It’s been quite a year for gaming industry executive Pany Haritatos.
Last month, he quietly closed an oversubscribed $28 million Series A for his new game studio startup. Series entertainmentAccording to An SEC document and confirmation from the company. Investors include Netflix, Dell Technologies Capital, with follow-on investment from seed investor Andreessen Horowitz, BITKRAFT, and F4 Fund. This comes after the company launched just over a year ago with a healthy $7.9 million seed led by a16z.
In between, he has already made an acquisition. The series bought mobile game studio Pixelberry in July, best known for its interactive fiction game Choices: Stories You Play.
Series, also known as Series AI in the industry, is on a mission to create video games using LLMs and GenAI. But more than that, it’s trying to be the new unity powering legions of game developers. Haritatos and team created the Rho Engine, which uses GenAI to help game developers build games faster.
One may doubt that LLMs will really be the panacea for humanity that its loftiest proponents claim. But gaming is definitely one of the areas where AI is shining.
Instead of designing everything from characters to elixir bottles, game developers can step in AI to do the work and make games more interactive than ever before. NPCs can evolve into rich, fully developed characters who, for example, Chat with the gamer. Players can be given vast, perhaps unlimited, abilities to customize. Etc. Etc.

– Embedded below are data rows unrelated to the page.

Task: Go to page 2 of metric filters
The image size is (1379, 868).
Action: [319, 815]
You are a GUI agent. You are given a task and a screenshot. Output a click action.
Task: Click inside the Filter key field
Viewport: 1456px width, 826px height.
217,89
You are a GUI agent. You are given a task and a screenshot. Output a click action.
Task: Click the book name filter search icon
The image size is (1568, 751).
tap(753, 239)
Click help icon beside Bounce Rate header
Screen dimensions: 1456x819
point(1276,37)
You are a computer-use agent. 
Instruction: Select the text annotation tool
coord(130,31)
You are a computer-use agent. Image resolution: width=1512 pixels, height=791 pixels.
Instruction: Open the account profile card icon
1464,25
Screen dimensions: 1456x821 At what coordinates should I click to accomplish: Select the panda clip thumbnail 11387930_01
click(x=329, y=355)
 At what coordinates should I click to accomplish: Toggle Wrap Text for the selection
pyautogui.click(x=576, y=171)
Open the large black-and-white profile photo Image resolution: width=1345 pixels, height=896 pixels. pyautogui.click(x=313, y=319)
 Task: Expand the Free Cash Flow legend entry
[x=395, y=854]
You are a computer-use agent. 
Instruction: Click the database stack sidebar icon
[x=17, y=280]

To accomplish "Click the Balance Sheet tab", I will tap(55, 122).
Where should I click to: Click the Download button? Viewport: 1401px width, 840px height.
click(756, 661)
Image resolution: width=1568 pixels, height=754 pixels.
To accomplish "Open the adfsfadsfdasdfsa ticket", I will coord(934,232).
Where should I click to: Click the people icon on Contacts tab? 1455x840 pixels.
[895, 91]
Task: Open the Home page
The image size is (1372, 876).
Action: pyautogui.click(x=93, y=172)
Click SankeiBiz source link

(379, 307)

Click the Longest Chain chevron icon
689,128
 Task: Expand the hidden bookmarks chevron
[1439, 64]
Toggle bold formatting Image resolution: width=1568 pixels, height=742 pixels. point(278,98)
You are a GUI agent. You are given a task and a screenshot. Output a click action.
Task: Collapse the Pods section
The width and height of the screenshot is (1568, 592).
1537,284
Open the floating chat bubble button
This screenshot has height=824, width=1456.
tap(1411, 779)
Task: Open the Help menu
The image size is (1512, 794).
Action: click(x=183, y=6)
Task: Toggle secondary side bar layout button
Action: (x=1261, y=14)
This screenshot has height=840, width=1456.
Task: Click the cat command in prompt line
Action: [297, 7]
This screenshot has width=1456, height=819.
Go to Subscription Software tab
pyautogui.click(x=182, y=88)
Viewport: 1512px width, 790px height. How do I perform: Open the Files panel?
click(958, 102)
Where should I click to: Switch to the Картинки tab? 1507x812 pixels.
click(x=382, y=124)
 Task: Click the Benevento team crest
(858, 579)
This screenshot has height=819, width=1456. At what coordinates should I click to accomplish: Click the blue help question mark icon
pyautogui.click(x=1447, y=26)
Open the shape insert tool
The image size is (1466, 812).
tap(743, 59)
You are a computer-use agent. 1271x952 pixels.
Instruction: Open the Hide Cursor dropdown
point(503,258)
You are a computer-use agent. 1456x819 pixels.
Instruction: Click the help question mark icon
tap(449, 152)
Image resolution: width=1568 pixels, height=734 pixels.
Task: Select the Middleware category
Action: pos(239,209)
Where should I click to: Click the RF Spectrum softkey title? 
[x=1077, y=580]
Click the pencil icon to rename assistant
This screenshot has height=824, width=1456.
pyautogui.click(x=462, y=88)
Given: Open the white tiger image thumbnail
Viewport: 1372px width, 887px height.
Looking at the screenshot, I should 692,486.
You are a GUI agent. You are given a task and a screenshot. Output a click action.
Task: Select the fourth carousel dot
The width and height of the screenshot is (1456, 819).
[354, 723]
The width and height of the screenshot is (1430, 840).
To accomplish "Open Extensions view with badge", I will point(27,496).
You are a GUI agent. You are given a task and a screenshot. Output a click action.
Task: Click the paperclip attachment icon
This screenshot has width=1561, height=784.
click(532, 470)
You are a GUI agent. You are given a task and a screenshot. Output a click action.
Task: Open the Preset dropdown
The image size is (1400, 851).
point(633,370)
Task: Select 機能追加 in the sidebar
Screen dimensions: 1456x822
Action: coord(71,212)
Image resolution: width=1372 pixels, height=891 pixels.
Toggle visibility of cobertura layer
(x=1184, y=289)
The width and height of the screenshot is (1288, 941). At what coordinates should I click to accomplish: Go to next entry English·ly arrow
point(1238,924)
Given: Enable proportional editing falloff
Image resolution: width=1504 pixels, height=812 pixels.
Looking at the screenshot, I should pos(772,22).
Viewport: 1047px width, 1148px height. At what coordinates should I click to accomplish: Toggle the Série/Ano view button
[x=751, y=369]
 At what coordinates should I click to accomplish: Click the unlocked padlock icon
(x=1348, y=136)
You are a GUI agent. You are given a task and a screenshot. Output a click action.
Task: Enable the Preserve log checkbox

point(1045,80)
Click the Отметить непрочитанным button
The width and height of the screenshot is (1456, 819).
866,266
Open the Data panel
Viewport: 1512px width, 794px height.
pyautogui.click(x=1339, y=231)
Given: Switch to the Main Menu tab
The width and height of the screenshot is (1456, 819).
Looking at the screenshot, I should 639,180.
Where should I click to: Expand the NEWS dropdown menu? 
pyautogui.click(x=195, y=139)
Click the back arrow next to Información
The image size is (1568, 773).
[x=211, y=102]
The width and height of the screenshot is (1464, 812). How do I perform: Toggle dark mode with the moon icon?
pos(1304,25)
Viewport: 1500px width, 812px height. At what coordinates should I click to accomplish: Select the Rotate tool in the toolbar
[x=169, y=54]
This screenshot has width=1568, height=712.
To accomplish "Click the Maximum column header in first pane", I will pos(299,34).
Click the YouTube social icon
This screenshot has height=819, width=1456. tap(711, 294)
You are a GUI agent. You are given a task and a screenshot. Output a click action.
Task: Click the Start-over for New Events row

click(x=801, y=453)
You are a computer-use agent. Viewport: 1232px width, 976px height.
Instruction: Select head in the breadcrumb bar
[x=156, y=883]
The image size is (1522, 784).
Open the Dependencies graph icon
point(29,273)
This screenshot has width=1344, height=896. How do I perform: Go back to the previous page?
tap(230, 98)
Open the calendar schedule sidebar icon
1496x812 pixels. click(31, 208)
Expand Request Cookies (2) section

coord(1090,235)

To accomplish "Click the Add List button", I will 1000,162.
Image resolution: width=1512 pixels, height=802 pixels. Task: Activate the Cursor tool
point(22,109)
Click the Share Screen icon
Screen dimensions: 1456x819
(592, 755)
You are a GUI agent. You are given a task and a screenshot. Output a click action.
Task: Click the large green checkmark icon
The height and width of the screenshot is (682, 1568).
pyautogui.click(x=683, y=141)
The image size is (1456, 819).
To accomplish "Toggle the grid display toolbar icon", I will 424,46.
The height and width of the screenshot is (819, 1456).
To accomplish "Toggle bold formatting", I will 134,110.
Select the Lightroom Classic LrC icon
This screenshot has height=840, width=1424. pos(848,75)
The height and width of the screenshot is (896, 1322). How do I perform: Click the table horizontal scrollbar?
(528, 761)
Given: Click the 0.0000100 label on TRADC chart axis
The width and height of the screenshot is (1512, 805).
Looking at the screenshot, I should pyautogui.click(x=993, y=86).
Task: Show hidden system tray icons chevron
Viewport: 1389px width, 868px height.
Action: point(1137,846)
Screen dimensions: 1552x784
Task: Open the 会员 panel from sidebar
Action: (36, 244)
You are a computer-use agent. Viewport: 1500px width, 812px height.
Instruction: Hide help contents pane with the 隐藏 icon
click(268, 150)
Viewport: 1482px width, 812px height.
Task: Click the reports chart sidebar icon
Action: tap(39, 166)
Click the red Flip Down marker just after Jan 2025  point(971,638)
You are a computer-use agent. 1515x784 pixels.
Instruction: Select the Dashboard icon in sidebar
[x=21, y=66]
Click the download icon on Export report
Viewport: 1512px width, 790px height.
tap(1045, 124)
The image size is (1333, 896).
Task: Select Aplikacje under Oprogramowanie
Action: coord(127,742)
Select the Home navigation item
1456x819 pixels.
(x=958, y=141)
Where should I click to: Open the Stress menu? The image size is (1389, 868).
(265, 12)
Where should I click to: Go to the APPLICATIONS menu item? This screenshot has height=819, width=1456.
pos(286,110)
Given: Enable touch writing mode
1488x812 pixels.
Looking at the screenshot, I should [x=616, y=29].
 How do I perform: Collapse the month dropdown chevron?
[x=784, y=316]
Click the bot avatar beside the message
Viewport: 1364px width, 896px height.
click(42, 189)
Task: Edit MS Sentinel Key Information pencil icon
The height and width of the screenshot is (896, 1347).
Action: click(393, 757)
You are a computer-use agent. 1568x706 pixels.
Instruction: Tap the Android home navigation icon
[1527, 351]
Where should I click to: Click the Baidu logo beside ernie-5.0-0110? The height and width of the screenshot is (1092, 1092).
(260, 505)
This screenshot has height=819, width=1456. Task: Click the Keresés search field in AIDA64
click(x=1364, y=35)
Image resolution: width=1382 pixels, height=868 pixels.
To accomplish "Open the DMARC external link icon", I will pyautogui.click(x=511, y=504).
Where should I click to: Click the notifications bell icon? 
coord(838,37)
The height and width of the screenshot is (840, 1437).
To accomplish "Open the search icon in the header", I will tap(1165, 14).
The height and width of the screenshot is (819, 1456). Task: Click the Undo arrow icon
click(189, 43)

But to do all this, developers need a game engine better than AI. The series bills Rho as the first AI-native, multimodal full-stack game creation platform – meaning it handles visuals and audio. To be fair, there are other AI gaming engine competitors, for example, Modi.ai Engine, and Unity’s Muse Chat. But Rho says it sits in a different place. Modi.ai performs tasks like catching bugs, or identifying reasons why games crash. The series sees Muse Chat as an AI assistant. Rho, the company says, is for full-stack game development.
A16z investors Joshua Lowe and Andrew Chen were so excited to land a seed deal with Heretatos a year ago that they put pen to paper. A blog post Calling Series, “a game studio and technology company reinventing the future of game development with creative AI.”
Part of what excited these investors was the heritatos themselves. He has decades of experience in game development and a knack for being great at just the right time. When Adobe’s Flash Player emerged as a multimedia tech giant in the late 1990s, it created its first browser games studio and sold it to Zynga. Then he created a mobile game studio and sold it to Kongregate – a site that emerged in the era of Flash games. Haritatos later became CEO of Kongregate (eventually selling the company to Swedish gaming studio MTG). In 2020, he was hired to lead Snap’s games group, developing augmented reality and embedded games.
Those chips are why its investors are all the big names in gaming. In addition to being backed by a16z’s game-specific fund, the series lands on BITKRAFT. It is a firm founded by eSports pioneer Jens Hilgers, who co-founded ESL and G2 Esports, and is one of the game’s most active investors. Ditto for F4 Fund, a firm run by David Kaye and Joakim Achrén, two game developers who have built and sold multiple studios and are now investing.
Series has grown from 17 employees at the start of 2024 to more than 100 now, the company says, with a team coming from companies like Zynga, Machine Zone, Google, and Snap.
While Haritatos declined an interview after discovering TechCrunch’s Series A raise, its people sent an emailed statement on its behalf praising its investors and saying, ” We are pleased to have raised a very successful $28 million in Series A during a challenging year for funding.”
Pitchbook estimates that the Series A was for about 15% of the company, giving the series a $190 million post-money valuation. The company declined to comment on the accuracy of that number.